**What to produce:** Go through the listing beneath this task and return every line that carries the string "screenshot".

**Listed entries:**
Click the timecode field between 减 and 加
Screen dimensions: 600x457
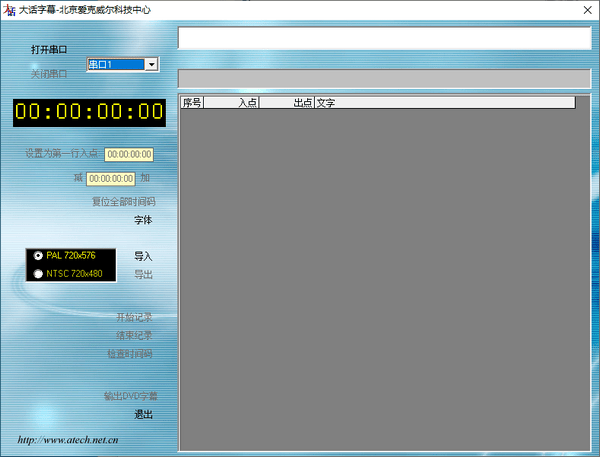pos(110,178)
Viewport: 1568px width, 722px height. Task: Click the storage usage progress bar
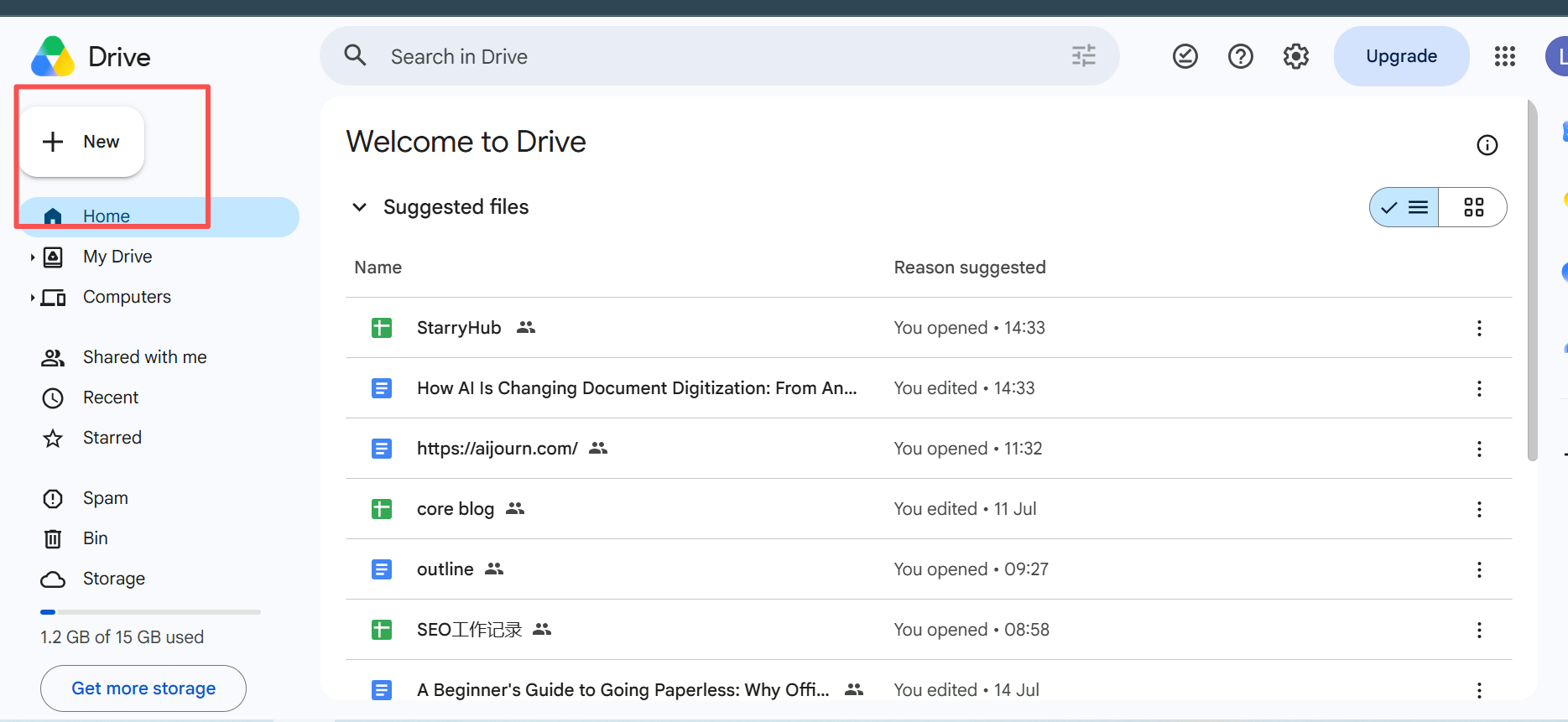click(150, 612)
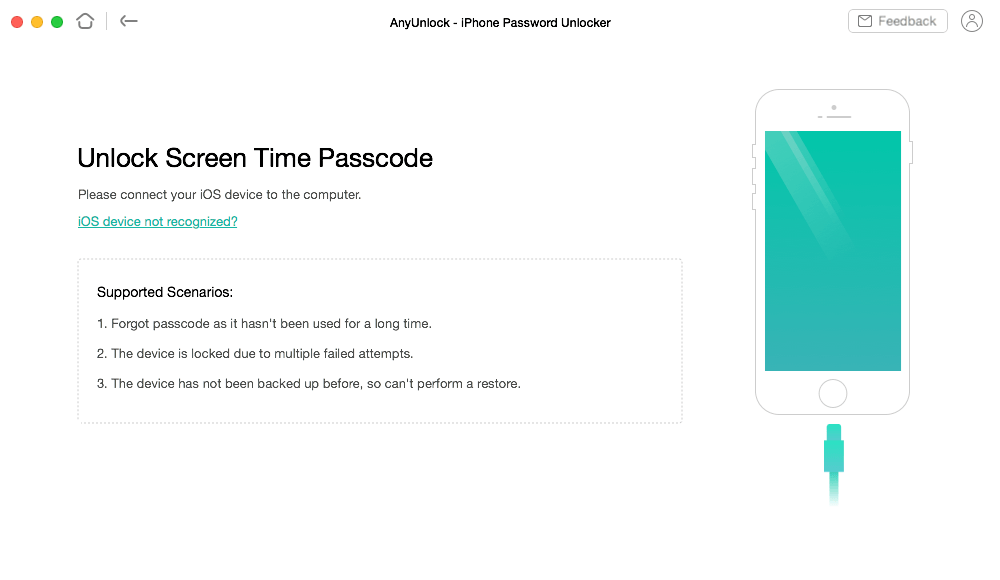
Task: Open the user account profile icon
Action: click(971, 21)
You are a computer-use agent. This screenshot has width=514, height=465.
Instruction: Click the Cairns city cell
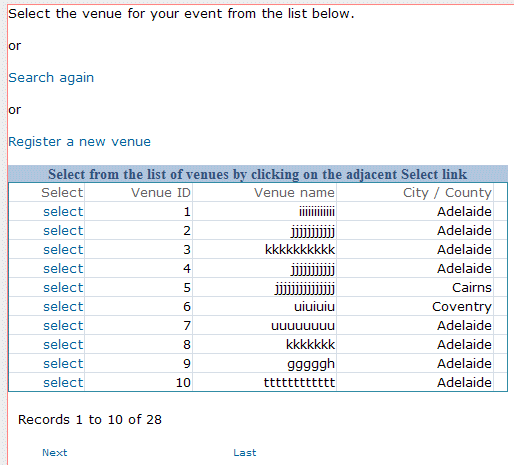472,288
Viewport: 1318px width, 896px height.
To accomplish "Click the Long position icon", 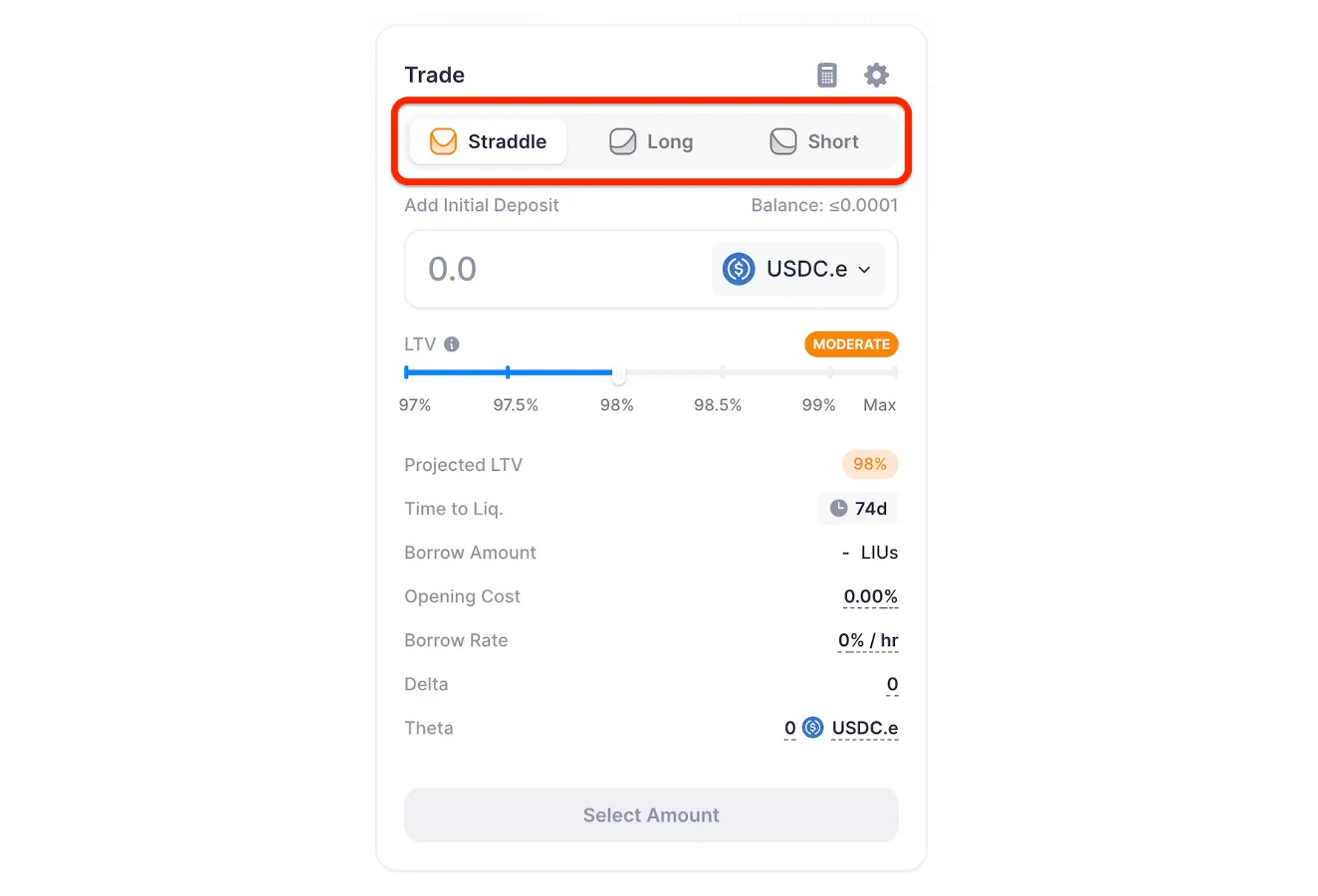I will [623, 141].
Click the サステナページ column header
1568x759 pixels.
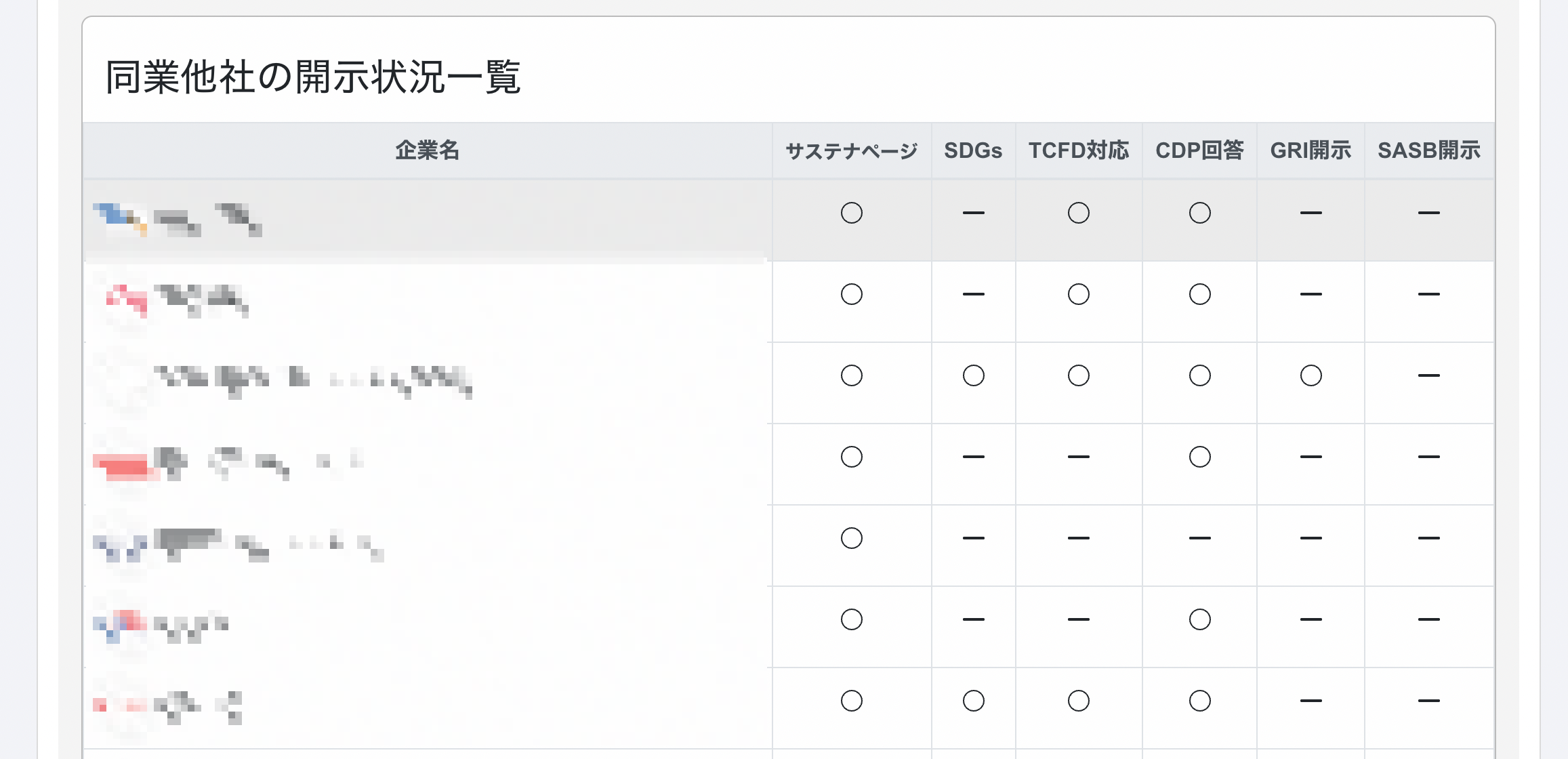[x=851, y=150]
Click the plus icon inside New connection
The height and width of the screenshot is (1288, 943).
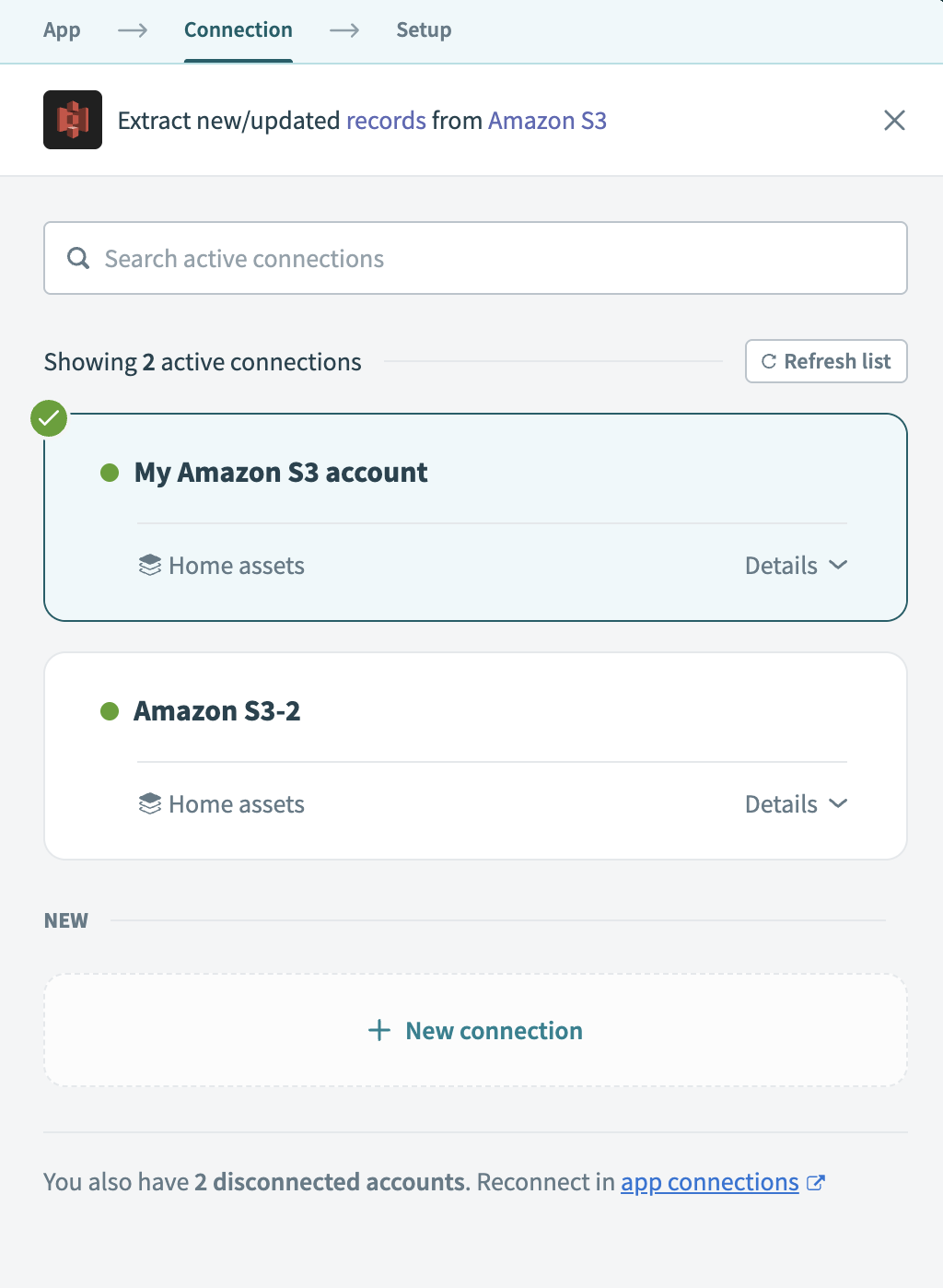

**Result:**
You are a computer-use agent. This screenshot has width=514, height=465.
The height and width of the screenshot is (1288, 943).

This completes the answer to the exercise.